These are the lingering threads heading into the series finale

liam-mathews
Liam Mathews

(This post contains spoilers for Twin Peaks: The Return.)

For a little while there, when the Dougie stuff was really starting to try our patience and when new mysteries were being introduced with just a few episodes left (looking at you, British guy with the super-strength glove!), it seemed like Twin Peaks might not stick the landing. Twin Peaks is not a show where you should expect plots to be resolved in any traditional fashion, but it just seemed like any resolution at all was impossibly far away. There were too many threads dangling and not enough time to get to any of them.

But now, with the two-part finale almost here, Cooper (Kyle MacLachlan) is 100 percent awake and he and his evil doppelgänger are both heading to the center of the Twin Peaks universe, the Twin Peaks Sheriff's Department. There are still a lot of balls in the air, but the most important one -- that Agent Dale Cooper returns to Twin Peaks -- is about to come down. David Lynch, for all his esotericism, isn't going to leave us hanging this time, at least not with the stuff that matters. He and Mark Frost brought the show back to give it a proper farewell. This is as much for them as it is for us, and they're not going to let themselves down.

Collected data:
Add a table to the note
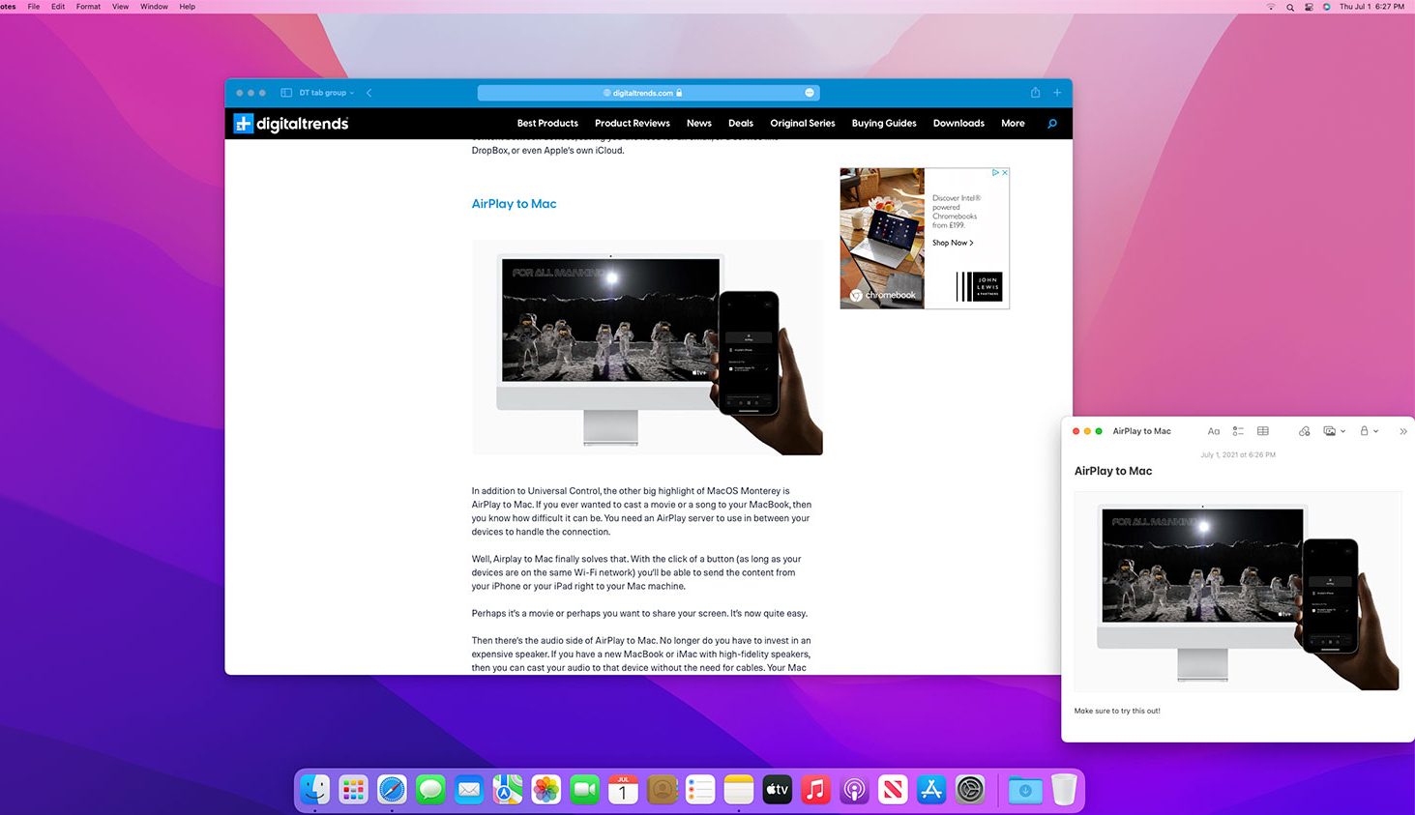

Direction: Return, verbatim, the passage of the Twin Peaks article that opens with the words containing "For a little" and closes with "any of them.".

Right answer:
For a little while there, when the Dougie stuff was really starting to try our patience and when new mysteries were being introduced with just a few episodes left (looking at you, British guy with the super-strength glove!), it seemed like Twin Peaks might not stick the landing. Twin Peaks is not a show where you should expect plots to be resolved in any traditional fashion, but it just seemed like any resolution at all was impossibly far away. There were too many threads dangling and not enough time to get to any of them.